Records for processing Start Marker

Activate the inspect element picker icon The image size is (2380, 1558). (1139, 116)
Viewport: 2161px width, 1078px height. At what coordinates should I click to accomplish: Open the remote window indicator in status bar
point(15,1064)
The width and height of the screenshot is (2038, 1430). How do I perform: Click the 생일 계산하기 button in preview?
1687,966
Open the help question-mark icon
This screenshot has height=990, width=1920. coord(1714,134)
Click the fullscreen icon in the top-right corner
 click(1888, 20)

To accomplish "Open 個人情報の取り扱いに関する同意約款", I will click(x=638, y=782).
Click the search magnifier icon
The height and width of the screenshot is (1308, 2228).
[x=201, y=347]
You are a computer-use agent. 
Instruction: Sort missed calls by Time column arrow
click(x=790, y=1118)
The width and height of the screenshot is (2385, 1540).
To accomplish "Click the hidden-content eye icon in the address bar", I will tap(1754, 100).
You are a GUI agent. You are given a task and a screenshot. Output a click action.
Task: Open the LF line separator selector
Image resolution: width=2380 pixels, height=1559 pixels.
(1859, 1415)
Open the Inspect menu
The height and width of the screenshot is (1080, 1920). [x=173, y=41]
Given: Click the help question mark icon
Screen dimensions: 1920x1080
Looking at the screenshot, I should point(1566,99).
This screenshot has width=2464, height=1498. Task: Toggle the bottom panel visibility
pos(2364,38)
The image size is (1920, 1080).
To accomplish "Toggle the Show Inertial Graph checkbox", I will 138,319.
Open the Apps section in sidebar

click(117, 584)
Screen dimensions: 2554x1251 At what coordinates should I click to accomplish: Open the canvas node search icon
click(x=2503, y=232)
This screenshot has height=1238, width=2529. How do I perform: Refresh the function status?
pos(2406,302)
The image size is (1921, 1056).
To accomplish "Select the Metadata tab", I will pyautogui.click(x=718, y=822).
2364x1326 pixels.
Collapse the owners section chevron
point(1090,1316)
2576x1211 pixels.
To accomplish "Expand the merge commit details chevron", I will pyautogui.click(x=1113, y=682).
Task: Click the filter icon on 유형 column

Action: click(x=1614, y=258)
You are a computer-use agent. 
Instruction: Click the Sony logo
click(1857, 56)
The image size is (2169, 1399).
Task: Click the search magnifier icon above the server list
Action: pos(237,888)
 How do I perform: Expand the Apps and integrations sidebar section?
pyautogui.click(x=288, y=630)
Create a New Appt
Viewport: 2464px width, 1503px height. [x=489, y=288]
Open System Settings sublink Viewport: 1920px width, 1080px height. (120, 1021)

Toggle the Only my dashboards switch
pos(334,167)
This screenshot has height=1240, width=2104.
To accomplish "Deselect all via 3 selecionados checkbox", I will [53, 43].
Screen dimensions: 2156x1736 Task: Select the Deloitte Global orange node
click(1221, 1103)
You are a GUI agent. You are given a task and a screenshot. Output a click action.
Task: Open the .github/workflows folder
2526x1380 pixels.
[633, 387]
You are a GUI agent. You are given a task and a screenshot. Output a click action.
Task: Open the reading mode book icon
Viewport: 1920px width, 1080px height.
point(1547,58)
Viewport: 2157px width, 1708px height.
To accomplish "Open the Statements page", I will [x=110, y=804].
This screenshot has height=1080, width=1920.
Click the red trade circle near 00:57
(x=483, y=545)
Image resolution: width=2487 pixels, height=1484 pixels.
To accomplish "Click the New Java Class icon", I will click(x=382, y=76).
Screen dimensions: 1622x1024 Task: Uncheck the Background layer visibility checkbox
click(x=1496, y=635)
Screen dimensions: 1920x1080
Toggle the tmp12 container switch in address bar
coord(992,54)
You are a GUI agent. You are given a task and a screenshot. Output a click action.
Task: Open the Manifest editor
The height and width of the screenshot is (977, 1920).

Records for processing End Marker

### How to complete this task
Once the line with "Task: Open the Manifest editor" is found, transcribe it and each line after it through the final line of the entries, exactly and only.

### Exercise result
Task: Open the Manifest editor
The height and width of the screenshot is (977, 1920).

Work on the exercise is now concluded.